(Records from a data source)
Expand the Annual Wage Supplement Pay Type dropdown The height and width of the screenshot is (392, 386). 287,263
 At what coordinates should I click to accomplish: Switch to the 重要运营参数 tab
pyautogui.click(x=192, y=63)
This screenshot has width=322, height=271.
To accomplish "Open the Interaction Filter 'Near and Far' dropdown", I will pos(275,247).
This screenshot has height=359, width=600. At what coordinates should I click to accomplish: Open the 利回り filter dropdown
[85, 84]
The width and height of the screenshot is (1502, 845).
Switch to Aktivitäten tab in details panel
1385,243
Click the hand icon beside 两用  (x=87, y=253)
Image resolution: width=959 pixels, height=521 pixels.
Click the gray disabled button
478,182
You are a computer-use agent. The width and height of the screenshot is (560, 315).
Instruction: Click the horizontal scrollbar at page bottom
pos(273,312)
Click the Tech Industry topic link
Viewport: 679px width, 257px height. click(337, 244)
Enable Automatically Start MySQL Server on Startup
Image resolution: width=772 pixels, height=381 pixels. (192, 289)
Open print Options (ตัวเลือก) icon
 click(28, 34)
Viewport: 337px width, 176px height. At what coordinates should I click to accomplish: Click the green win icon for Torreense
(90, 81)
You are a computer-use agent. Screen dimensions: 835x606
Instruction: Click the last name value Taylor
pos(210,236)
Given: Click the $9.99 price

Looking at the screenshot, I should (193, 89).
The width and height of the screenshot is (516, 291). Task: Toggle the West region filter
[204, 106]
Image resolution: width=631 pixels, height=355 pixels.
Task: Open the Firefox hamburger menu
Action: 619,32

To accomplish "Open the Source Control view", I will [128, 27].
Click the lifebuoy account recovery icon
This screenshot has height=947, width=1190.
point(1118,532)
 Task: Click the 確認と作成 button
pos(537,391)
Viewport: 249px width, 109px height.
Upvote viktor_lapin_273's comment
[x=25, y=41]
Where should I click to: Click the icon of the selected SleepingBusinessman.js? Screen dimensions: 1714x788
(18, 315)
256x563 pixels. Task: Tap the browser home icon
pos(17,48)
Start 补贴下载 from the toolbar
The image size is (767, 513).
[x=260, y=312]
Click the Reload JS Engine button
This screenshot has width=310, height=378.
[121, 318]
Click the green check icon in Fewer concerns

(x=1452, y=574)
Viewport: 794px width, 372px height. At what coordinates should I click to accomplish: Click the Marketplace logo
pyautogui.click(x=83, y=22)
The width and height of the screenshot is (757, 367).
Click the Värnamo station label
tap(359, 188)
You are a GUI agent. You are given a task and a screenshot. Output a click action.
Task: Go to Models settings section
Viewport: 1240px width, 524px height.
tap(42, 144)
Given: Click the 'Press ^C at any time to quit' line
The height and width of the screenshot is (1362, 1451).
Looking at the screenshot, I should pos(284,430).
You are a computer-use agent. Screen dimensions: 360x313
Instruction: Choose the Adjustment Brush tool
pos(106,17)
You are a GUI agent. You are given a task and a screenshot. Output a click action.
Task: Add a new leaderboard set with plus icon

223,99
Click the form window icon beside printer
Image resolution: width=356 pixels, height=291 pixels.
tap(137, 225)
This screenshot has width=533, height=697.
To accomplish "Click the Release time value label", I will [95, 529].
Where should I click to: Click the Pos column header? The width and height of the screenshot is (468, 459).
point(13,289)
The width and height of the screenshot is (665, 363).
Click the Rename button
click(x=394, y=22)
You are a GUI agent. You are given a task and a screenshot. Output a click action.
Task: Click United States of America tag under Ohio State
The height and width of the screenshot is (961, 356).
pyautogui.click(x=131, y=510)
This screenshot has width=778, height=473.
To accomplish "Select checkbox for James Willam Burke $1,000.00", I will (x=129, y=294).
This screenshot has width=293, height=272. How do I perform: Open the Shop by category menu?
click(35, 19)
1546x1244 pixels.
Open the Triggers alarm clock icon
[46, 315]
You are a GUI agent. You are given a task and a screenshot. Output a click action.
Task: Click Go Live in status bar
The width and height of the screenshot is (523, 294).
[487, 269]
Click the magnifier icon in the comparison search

» WHAT IS REQUIRED:
Only a number is expected: the count of lines in the entries that include the string "computer".

» RESPONSE FOR THIS EXERCISE:
3